-- Extracted entries --
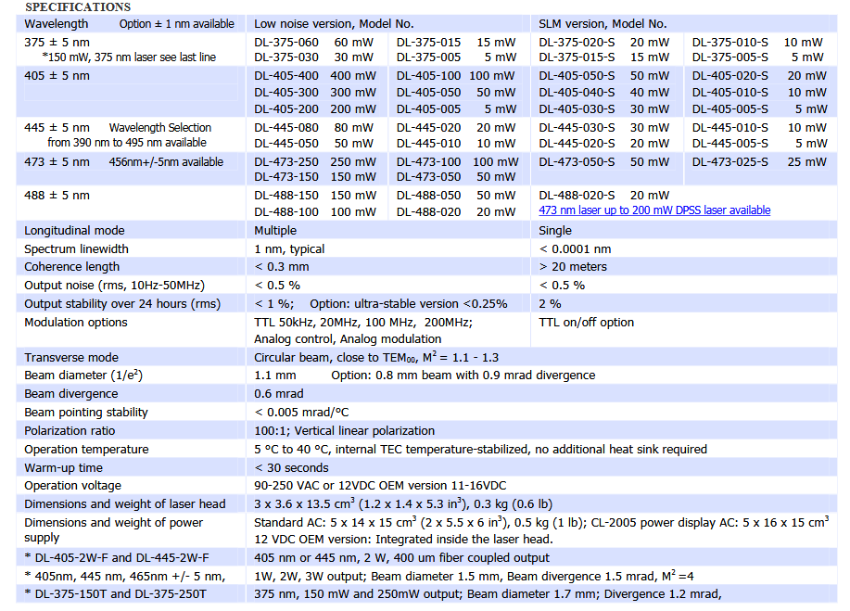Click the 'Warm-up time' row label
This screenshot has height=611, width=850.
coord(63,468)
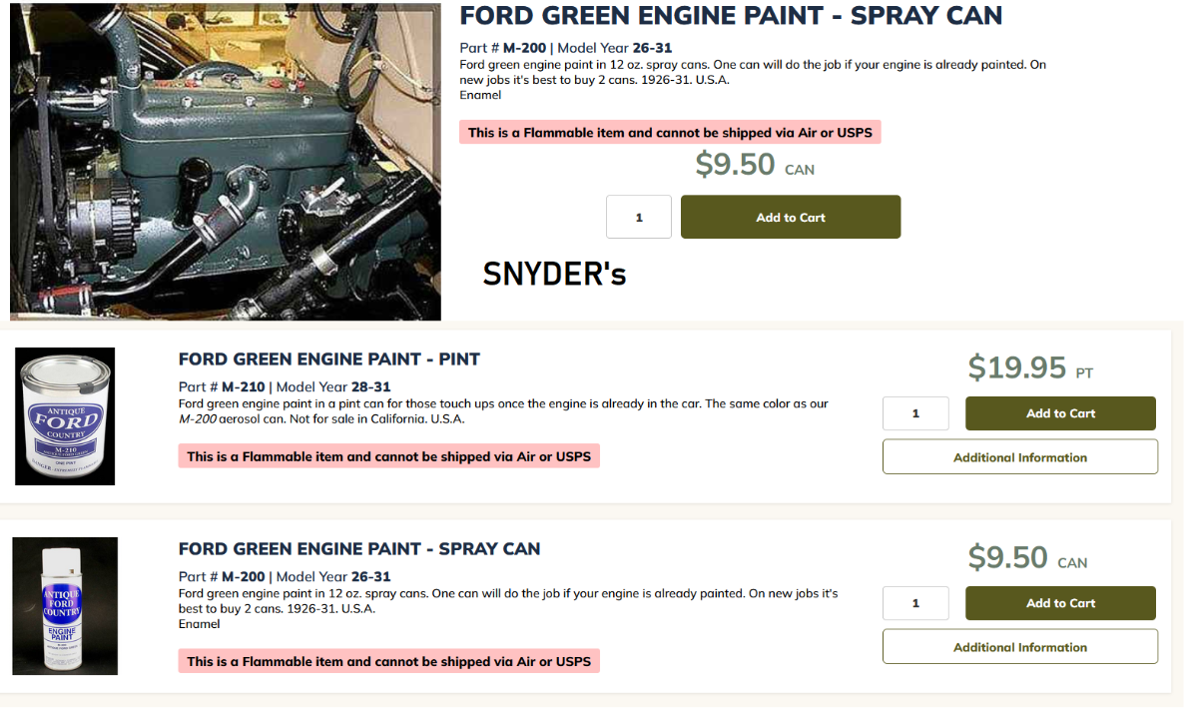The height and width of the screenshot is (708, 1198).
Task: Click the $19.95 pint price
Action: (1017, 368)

* * *

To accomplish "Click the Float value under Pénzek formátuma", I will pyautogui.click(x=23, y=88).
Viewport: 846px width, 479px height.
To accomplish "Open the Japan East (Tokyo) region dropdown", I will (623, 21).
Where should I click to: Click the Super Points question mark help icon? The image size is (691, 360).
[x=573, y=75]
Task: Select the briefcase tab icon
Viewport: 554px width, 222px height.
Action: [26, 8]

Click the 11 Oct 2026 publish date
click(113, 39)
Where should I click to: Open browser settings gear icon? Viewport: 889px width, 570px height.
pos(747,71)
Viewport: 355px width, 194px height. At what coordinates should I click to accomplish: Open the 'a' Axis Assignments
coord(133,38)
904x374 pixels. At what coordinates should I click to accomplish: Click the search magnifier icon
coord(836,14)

---

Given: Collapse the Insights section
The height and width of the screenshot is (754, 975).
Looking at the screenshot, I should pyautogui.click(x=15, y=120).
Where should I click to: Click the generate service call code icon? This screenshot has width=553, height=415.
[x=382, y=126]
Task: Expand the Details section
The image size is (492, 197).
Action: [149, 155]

-- Task prompt --
Which lines of the items above contain the word "what"? Pull out each of them and copy it in full.

-- Exercise solution --
Viewport: 355px width, 194px height. At what coordinates should I click to accomplish: Open the 'a' Axis Assignments
904x374 pixels. At what coordinates should I click to accomplish: Click the search magnifier icon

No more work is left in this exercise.